Маргарита решила остаться в Париже, чтобы вместе с Барбарой и Кола Берно присматривать за особняком. Дорога в Турин была бы слишком утомительна для ее ревматизма. Из служанок я взяла с собой только Денизу и Полину. Жак Питье, наш бессменный кучер, брался доставить меня с детьми в Турин без всяких приключений. Что касается Паулино, то он поехал вперед, чтобы подготовить для меня дом.

22 июля в Париже произошли новые убийства. Чиновники Ратуши, семидесятипятилетний Фуллон и его зять Бертье, были буквально растерзаны безумной толпой на куски без всякой на то причины. У них у живых вырвали сердца, их внутренности носили на пиках, смеялись и издевались… Могла ли я после этого оставаться во Франции?

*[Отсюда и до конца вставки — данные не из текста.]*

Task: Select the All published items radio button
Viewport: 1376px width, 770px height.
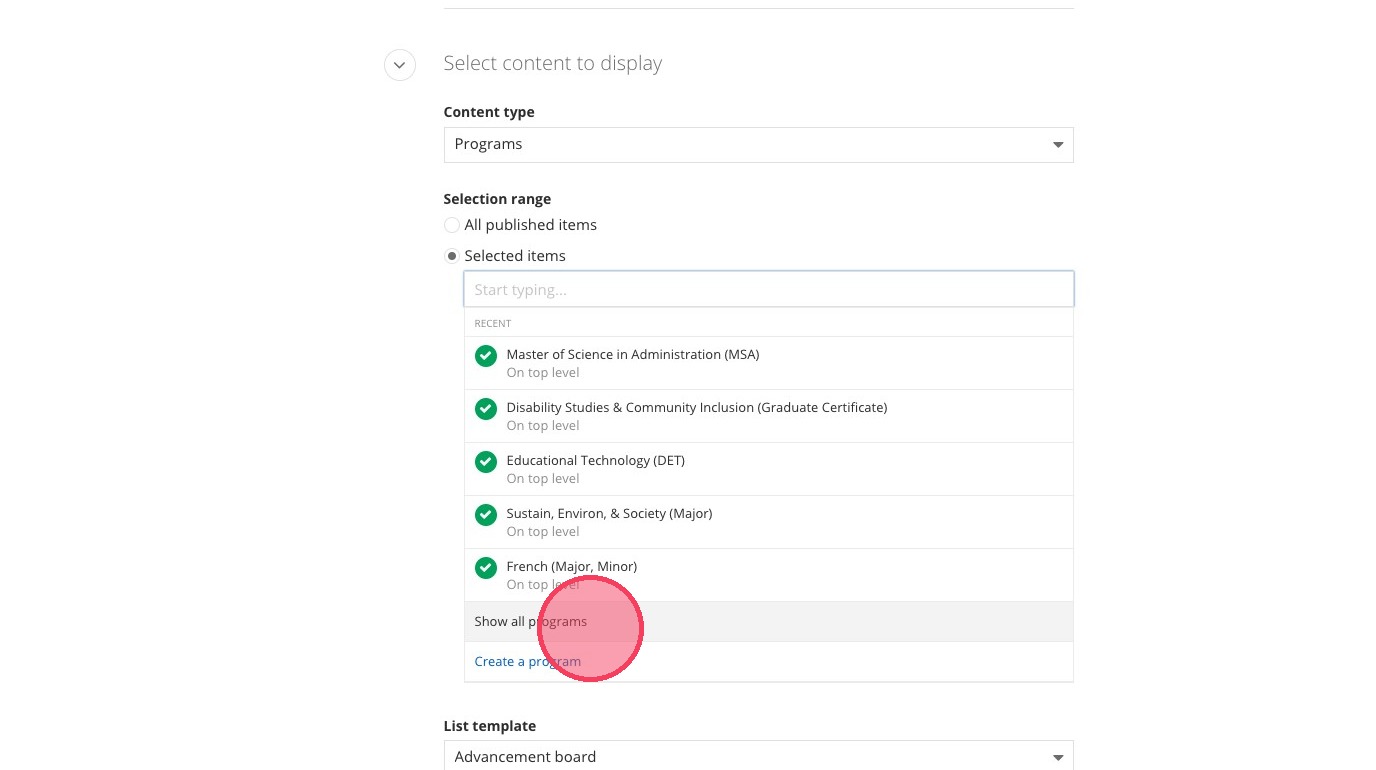Action: click(x=452, y=225)
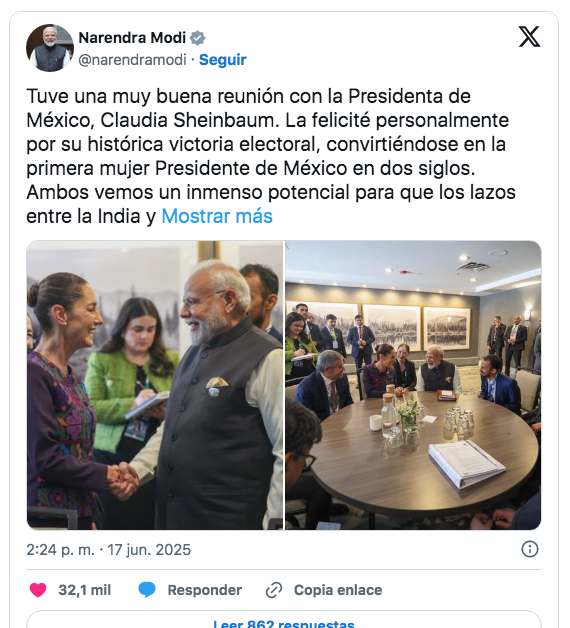570x628 pixels.
Task: Click the tweet body text paragraph
Action: [271, 156]
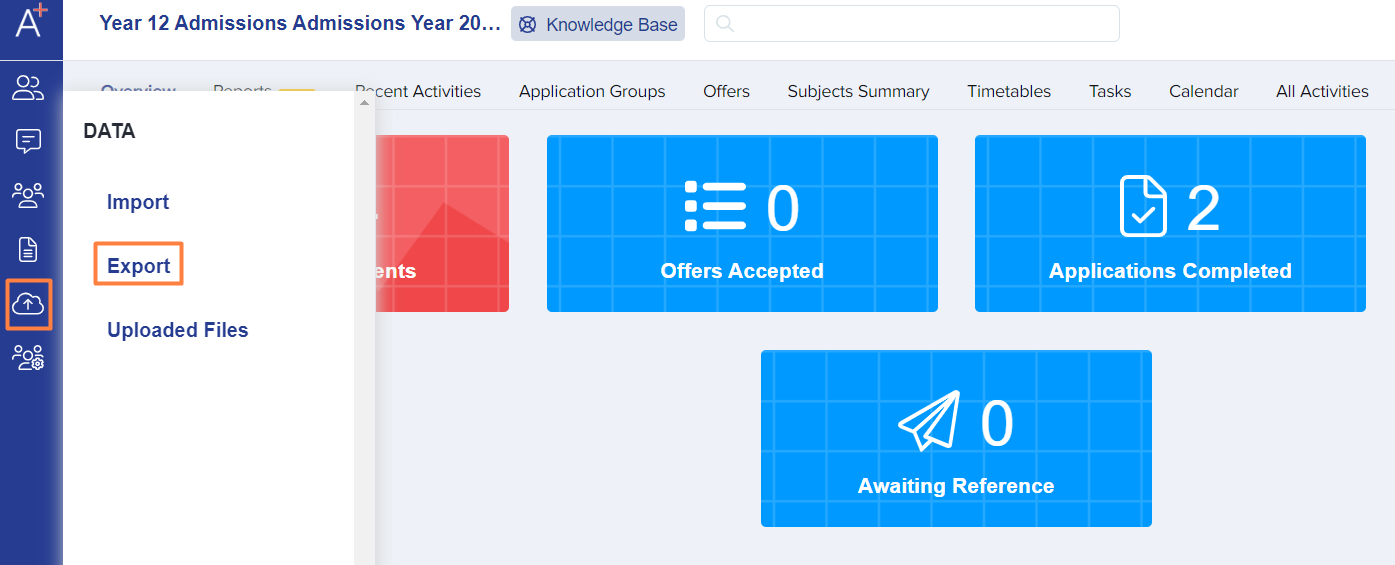This screenshot has width=1395, height=565.
Task: Open the groups icon in sidebar
Action: tap(28, 195)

На рассвете 23 июля 1789 года моя карета подъехала к заставе Сен-Дени. Я молча предъявила сонным гвардейцам паспорта, и карета была пропущена. Париж остался позади.

Тихо поскрипывали колеса, неумолимо увозя меня все дальше и дальше, однообразно покачивалась на рессорах карета. Мне хотелось плакать. Я знала, что там, в Турине, буду несчастна. Но когда Жанно, уже почти поправившийся, доверчиво тянул ко мне ручонки, заливаясь смехом, а Аврора что-то весело щебетала мне на ухо, отчаяние отступало. Я смотрела на них, и слезы уже не стояли в горле.

Впереди нас ехал отец со своей женой, мадам Сесилией, позади – карета маркизы Соланж де Бельер. Она, в отличие от нас, отправлялась в Вену.